More than a year and a half after the University of Vermont Health Network put on hold its plans for a new inpatient psychiatric unit in Berlin, officials now say they anticipate the 40-bed facility to open in fall 2025. 

“This is a very necessary project,” UVM Health Network CEO John Brumsted said at a press conference Tuesday. “We have a vulnerable population out there that needs this facility. And we will do everything we can to get this project in the hands of regulators and then construct it.”

The unit is slated to be housed in a separate building on the Berlin campus. The construction would have space for 25 new psychiatric beds, in addition to the hospital’s existing 15, UVM Health Network leaders said in their quarterly report to the Green Mountain Care Board this week. 

The news comes as Vermont continues to grapple with a mental health crisis that has strained the state’s inpatient psychiatric care infrastructure. Staffing challenges have made it difficult to keep enough inpatient psychiatric beds open to meet a heightened need fueled by the emotional toll of the pandemic. 

An average of 22 psychiatric patients a day in Vermont are waiting for inpatient beds across the state’s emergency departments, said Anna Tempesta Noonan, president and CEO of Central Vermont Medical Center. 

“At CVMC specifically, we routinely have several patients waiting for days,” she added. “And at one point we had a patient who waited for weeks for placement.” 

Plans for an adult inpatient unit at CVMC have been in the works since 2018, but the health network temporarily halted the process in April 2020 to focus on its Covid-19 response. UVM Health Network leaders restarted the planning this fall, with the goal of securing regulatory approval for the final design sometime next spring. 

Just before the pandemic, UVM Health Network put a $150 million price tag on that project, which would have included the construction of a parking garage, among other improvements to CVMC’s campus, officials said in their report. Officials have since revised the project with an eye for cutting costs, but the final cost won’t be available until later in the planning process, Brumsted said on Tuesday.

------------------------------------

Please write out the whole psychiatric unit article above, word for word. The records that come next are separate material, not part of the psychiatric unit article.

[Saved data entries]
------------------------------------

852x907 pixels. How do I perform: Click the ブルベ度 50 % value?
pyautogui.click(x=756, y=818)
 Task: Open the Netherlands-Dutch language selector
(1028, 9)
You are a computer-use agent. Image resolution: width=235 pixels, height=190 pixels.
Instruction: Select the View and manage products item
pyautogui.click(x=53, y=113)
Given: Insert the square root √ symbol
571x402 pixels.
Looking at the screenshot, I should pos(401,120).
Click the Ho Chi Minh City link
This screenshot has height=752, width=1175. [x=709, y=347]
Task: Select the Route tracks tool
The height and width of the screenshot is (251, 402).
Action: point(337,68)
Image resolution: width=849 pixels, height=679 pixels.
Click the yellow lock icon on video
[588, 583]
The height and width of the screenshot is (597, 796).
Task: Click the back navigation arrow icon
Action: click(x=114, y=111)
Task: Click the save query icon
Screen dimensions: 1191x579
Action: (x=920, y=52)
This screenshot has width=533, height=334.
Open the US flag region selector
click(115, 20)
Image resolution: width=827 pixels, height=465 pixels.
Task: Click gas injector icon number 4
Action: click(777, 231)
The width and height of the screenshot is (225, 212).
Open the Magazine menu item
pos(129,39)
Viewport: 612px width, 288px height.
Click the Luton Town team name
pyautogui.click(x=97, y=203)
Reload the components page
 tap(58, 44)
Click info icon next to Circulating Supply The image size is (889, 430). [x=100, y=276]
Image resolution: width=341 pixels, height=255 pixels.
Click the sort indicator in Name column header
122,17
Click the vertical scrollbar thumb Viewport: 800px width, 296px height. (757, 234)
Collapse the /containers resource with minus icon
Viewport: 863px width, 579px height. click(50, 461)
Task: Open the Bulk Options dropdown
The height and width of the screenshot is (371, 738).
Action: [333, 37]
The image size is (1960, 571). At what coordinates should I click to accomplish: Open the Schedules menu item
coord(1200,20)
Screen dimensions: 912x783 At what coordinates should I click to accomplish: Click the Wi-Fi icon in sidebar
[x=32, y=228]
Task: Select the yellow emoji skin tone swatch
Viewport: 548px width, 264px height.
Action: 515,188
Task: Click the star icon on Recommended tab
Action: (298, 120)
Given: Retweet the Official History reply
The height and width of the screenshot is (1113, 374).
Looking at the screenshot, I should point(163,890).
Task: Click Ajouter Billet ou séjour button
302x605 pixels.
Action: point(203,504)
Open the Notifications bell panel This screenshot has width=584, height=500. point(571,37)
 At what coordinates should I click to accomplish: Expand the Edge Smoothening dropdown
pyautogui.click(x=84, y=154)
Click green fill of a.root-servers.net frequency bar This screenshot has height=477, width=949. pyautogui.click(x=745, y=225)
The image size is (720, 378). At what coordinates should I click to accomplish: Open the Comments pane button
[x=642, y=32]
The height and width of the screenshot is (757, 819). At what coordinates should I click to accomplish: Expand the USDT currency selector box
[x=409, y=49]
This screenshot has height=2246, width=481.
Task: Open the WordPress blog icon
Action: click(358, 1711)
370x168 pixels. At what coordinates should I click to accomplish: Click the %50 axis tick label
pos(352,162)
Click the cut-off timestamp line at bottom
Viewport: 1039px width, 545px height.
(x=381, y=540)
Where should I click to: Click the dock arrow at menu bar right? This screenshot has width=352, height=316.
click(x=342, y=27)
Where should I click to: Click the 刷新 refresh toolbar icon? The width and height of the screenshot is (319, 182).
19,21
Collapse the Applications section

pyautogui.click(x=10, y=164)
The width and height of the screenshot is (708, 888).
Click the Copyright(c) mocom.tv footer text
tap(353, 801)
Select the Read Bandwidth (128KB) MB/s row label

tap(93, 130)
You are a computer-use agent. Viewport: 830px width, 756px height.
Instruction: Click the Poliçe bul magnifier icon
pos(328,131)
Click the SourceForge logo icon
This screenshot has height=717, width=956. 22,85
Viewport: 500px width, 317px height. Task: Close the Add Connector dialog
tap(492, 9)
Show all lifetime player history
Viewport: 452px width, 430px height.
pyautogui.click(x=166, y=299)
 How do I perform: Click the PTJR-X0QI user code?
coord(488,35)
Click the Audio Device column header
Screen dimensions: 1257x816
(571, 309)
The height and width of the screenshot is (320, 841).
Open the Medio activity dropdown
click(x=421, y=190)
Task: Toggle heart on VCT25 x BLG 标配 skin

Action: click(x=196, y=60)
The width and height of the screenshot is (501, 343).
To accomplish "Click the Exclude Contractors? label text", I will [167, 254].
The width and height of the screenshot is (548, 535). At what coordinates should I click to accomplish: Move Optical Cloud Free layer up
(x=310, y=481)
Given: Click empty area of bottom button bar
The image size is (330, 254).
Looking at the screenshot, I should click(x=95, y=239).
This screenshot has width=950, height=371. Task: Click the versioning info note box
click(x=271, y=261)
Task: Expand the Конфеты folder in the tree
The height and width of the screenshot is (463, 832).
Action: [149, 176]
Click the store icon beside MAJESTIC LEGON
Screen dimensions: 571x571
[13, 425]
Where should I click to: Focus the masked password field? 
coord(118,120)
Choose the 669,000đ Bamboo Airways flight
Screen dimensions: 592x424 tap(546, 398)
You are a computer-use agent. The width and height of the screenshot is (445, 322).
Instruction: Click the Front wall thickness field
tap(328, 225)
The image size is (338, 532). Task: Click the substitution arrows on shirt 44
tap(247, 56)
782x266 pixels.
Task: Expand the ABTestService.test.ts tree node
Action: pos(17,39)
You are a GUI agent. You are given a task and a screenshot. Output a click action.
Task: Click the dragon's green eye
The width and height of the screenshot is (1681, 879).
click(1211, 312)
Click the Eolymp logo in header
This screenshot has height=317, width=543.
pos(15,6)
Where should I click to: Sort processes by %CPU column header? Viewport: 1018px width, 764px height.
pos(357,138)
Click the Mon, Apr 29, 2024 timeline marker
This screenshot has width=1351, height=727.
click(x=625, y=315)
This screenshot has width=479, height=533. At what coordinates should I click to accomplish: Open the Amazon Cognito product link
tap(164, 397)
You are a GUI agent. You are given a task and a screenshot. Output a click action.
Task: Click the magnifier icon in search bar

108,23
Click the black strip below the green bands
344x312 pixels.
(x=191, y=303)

------------------------------------

● Answer space:
More than a year and a half after the University of Vermont Health Network put on hold its plans for a new inpatient psychiatric unit in Berlin, officials now say they anticipate the 40-bed facility to open in fall 2025. 

“This is a very necessary project,” UVM Health Network CEO John Brumsted said at a press conference Tuesday. “We have a vulnerable population out there that needs this facility. And we will do everything we can to get this project in the hands of regulators and then construct it.”

The unit is slated to be housed in a separate building on the Berlin campus. The construction would have space for 25 new psychiatric beds, in addition to the hospital’s existing 15, UVM Health Network leaders said in their quarterly report to the Green Mountain Care Board this week. 

The news comes as Vermont continues to grapple with a mental health crisis that has strained the state’s inpatient psychiatric care infrastructure. Staffing challenges have made it difficult to keep enough inpatient psychiatric beds open to meet a heightened need fueled by the emotional toll of the pandemic. 

An average of 22 psychiatric patients a day in Vermont are waiting for inpatient beds across the state’s emergency departments, said Anna Tempesta Noonan, president and CEO of Central Vermont Medical Center. 

“At CVMC specifically, we routinely have several patients waiting for days,” she added. “And at one point we had a patient who waited for weeks for placement.” 

Plans for an adult inpatient unit at CVMC have been in the works since 2018, but the health network temporarily halted the process in April 2020 to focus on its Covid-19 response. UVM Health Network leaders restarted the planning this fall, with the goal of securing regulatory approval for the final design sometime next spring. 

Just before the pandemic, UVM Health Network put a $150 million price tag on that project, which would have included the construction of a parking garage, among other improvements to CVMC’s campus, officials said in their report. Officials have since revised the project with an eye for cutting costs, but the final cost won’t be available until later in the planning process, Brumsted said on Tuesday.